Destiny was waiting last week on the San Diego waterfront, where Pat Brown "officially" opened his campaign against William Fife Knowland, 50, retired as Republican leader of the U.S. Senate to run for Governor in California.
Point of Departure. Arriving on the waterfront, Brown jumped from his car, plunged through the low-hanging fog to the point where hundreds of workmen were converging on the Star & Crescent ferry slip, ready to ride to their Navy shipyard jobs on North Island. "I'm Pat Brown!" cried Candidate Brown, reaching for workmen's hands as if they were gold nuggets. One, two, three workmen hurried past, heads down, clutching their lunch boxes, leaving Pat's hand dangling in midair. A ferry attendant came up, told
Brown he was blocking the entrance, ordered him to one side. Brown stepped away, looked suspiciously at several pigeons flapping close overhead, glanced suspiciously at the shoulders of his fresh grey suit. Thirty paces in front, his aides worked at their cheerleading tasks. "Shake hands with Pat Brown," they shouted, "your candidate for Governor."

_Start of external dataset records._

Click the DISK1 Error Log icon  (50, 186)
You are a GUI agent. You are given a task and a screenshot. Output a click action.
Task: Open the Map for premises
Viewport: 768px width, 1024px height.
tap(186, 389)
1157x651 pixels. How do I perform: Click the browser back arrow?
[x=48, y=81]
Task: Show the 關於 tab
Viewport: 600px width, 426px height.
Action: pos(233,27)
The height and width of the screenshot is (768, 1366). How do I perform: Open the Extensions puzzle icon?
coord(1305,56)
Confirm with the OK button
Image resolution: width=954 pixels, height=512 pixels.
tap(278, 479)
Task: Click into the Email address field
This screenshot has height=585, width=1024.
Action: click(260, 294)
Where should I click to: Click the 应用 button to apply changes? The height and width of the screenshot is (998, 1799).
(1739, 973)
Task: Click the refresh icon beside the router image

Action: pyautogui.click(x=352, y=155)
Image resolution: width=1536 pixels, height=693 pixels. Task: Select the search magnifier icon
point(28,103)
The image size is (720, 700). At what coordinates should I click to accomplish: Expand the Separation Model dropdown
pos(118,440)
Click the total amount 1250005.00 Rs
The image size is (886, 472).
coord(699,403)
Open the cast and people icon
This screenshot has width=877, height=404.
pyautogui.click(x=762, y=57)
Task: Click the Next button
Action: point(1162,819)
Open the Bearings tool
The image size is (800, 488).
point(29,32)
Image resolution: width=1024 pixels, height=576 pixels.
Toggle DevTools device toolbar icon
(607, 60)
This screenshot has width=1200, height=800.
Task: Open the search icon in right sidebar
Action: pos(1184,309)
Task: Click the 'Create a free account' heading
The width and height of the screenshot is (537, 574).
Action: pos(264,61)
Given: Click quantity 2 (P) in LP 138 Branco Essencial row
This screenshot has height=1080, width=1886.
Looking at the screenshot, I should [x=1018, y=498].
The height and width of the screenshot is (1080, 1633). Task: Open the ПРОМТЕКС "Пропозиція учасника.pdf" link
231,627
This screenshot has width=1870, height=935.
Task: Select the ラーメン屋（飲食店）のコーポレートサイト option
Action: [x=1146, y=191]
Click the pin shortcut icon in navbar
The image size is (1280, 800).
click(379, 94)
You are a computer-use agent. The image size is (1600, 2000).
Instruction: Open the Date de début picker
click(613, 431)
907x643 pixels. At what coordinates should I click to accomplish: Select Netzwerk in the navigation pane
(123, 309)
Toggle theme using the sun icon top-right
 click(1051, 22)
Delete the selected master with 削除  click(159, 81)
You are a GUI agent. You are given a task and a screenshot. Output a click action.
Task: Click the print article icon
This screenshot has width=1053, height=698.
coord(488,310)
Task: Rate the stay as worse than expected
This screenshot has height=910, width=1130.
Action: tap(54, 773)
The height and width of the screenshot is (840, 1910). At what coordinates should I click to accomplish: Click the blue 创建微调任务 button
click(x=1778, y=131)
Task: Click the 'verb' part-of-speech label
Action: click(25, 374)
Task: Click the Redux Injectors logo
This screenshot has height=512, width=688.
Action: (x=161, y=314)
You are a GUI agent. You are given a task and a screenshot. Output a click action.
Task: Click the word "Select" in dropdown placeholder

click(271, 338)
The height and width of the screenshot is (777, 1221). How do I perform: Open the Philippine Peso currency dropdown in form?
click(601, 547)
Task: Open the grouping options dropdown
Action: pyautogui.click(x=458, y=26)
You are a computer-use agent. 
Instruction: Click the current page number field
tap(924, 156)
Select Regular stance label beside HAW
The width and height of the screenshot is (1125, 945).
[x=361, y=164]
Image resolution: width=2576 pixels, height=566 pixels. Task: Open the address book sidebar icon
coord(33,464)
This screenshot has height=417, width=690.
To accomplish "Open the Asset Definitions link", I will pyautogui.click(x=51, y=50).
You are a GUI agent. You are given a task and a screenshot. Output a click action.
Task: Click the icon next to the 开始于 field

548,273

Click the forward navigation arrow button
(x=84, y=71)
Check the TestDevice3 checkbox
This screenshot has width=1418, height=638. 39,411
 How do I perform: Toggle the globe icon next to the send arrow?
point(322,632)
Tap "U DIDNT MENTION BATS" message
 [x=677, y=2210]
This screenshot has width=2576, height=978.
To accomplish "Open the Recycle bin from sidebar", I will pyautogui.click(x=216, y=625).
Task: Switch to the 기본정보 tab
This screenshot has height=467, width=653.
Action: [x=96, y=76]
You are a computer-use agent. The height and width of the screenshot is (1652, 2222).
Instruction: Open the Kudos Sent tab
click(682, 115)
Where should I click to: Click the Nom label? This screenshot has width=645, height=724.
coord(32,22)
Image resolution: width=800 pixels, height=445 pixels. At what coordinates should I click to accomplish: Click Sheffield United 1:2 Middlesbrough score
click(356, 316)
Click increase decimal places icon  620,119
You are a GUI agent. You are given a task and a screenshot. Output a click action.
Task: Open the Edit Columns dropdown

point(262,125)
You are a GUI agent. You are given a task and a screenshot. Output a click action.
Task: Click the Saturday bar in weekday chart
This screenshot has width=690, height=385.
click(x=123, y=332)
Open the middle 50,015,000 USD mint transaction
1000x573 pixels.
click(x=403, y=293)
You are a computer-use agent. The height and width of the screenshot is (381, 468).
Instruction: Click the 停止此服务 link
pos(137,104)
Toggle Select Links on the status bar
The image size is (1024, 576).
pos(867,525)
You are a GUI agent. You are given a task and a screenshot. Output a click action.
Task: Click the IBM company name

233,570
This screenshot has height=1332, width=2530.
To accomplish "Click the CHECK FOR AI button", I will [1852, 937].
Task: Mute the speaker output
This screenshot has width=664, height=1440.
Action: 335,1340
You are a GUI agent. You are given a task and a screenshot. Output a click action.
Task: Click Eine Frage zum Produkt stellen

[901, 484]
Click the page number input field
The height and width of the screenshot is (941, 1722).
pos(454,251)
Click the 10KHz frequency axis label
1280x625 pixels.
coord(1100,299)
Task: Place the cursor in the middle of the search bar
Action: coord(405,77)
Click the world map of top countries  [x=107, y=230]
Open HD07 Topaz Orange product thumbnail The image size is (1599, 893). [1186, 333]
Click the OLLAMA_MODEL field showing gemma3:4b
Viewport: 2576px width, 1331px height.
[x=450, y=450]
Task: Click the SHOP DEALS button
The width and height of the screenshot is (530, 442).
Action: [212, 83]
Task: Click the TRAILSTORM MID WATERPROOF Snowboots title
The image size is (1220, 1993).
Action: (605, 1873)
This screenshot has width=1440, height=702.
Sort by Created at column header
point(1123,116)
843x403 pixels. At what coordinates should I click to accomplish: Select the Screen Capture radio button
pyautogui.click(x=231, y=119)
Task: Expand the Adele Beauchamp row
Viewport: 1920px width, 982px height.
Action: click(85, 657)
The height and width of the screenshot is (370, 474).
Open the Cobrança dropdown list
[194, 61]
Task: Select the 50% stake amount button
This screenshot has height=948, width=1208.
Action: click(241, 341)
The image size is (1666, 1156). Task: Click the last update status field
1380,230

Somehow the incantation began to work. "Hi, Pat," came a workman's voice. Hands reached out to grasp Pat's. "Morning, Patrick," came a greeting. Then another and another: "Good luck, Pat" and "Give 'em hell, Pat." Pat Brown grinned happily, pumped hands with a proficiency that would make Estes Kefauver seem like a subway straphanger. "Hey," he cried to no one in particular. "I feel a speech coming on." Candidate Brown was in his element, doing what he knows and likes best. He was being just plain Pat, making himself likedand running well ahead of the opposition.